*WHAT YOU SHOULD DO:* Copy the listing from the line containing "Where should I" up to and including its last line, swapping "screenshot" for "image" and keeping everything else unchanged. Leave the pictures out of your copy.

*EXTRACTED INFORMATION:*
— START —

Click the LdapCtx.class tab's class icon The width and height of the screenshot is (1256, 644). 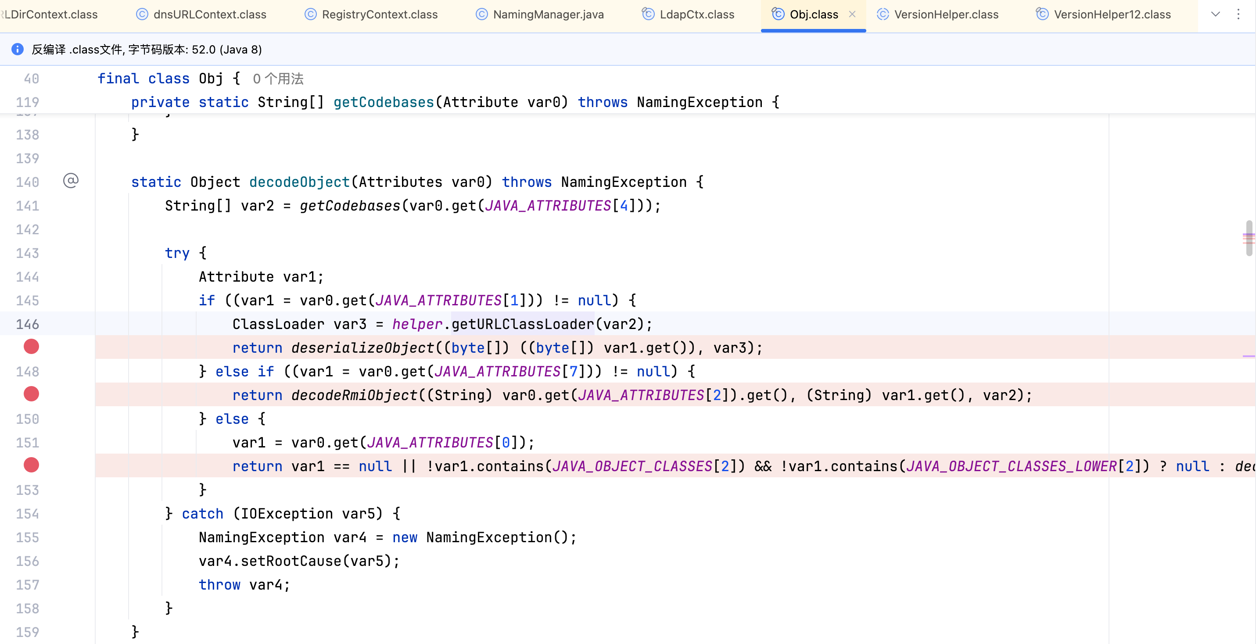click(648, 14)
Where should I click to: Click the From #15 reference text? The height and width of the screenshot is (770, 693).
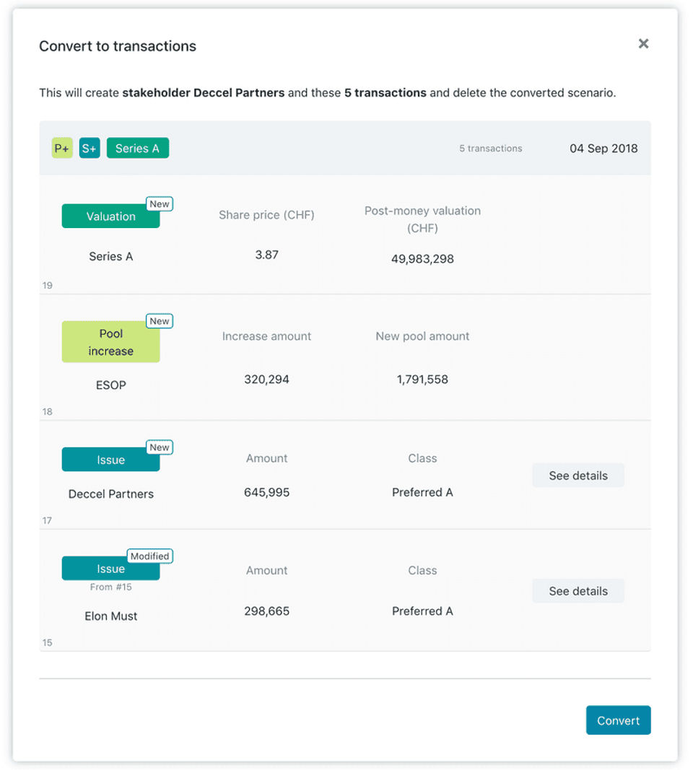click(x=110, y=587)
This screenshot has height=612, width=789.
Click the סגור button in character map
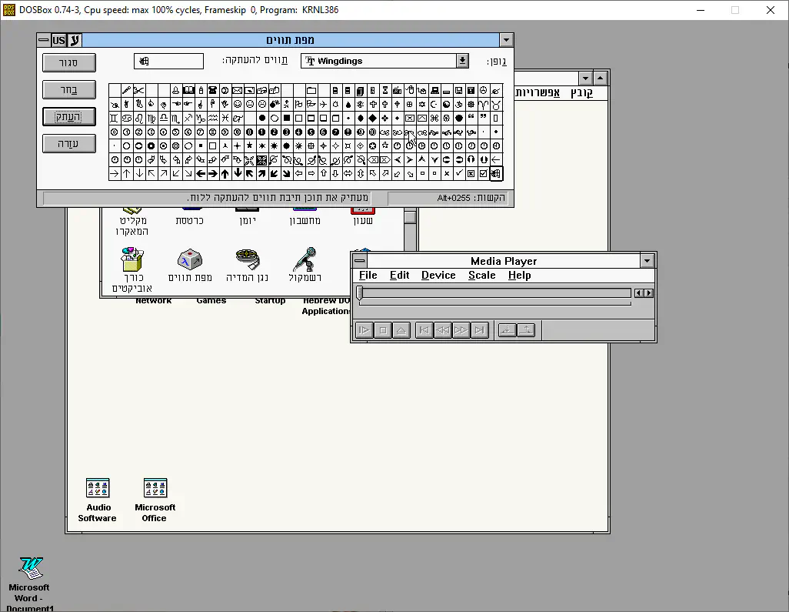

— END —

*SOLVED PROBLEM:*
Where should I click to: Click the From #15 reference text? The height and width of the image is (770, 693).
click(x=110, y=587)
This image has height=612, width=789.
Click the סגור button in character map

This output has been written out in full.